Sobre su percepción profesional del actual tratamiento mediático del coronavirus, el experto utilizó una metafora netamenete futbolera que también llega directo a la sensibilidad de los chilenos.

“Mire estas dos perlas: en Caracol Televisión -el canal número uno en rating en Colombia y que duplicó su sintonía en tiempos de esta ‘cosa’- “lo más importante es la gente y su salud”, dicen y agregan que “garantizamos la mejor y más responsable información en tiempo real”. Y para hacerlo nos cuentan esas noticias terroríficas del coronavirus con un dejo de emoción futbolera. Cada contagiado es un gol que se narra, cada comentarista es un fanático que inventa análisis, el árbitro es un gobierno que mete más miedo y todos somos barras bravas dispuestas a linchar o reír. Y todo en directo y en vivo: no hay pausa, ni reflexión, ni esperanza, ni humor, ni ambigüedad: y otro virusiado, gol y goool y goool. Así esta “cosa” se convierte en miedo mediático ya que nos dice que el mundo real-real es una amenaza, luego mejor quedarnos en casa y como no hay fútbol y deportes, y las telenovelas y realities aburren, mejor ser espectadores de las miserias humanas y políticas de los otros. Así creamos el comportamiento perfecto: estamos en casa viendo la tele porque el afuera real es amenazante, sobre todo porque los humanoides son poco confiables en sus cuerpos”, analiza el estudioso colombiano.
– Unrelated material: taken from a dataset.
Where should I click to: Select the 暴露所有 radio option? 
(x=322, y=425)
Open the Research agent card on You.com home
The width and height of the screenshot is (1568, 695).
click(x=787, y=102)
Omár Rincón (Foto Página12).


A Rincón le brota por los poros una sensibilidad futbolera que contribuye a acercar la realidad comunicacional de hoy a esa misma masa apasionada que antes volcaba su fervor en los estadios o frente a la pantalla de la TV. El profesor recomienda a los medios en estos tiempos la clave de “reportear, no analizar. Ojo con los títulos. No se trata de un gol, no se cuenta cada “viruseado” como un gol patrio, no se comunica cada miedo con la emoción del hincha”

El académico sostiene que en tiempos de pandemia y angustia, “más que nunca se necesita y exige contexto. Contexto, antes que el directo, el envío primero es el contexto, sin contexto no hay sentido. Hacer periodismo tutorial: más que informar primero, se debe hacer periodismo lento, comprensible y explicativo. Un tutorial que desactive los miedos y active al ciudadano. No se trata de producir terror, sino de colaborar en la generación de confianza. Periodismo lento: no al directo, al en vivo, a la alarma. Sí al pausar, tener datos, verificar los datos, evitar a los expertos opinólogos, ganar el criterio. Esto significa renunciar al periodismo de “todo por un clic” para hacer el periodismo que provee criterio. Menos es más: recordar que este virus no es un partido de fútbol, que cada enfermo no es un gol, que cada decisión de los gobiernos no es un cántico de barra brava. Menos es más, pero un menos con conciencia social y más responsabilidad democrática”.

Al fin, una lección de periodismo para sobrevivir a la información catastrófica en época de pesares pandémicos y de muerte a cada vistazo de la realidad. Un golazo de este Rincón que nunca entró a una cancha, pero que nos invita a celebrar la vida y tomar el fútbol como abordable referencia popular en el afiebrado mundo mediático actual.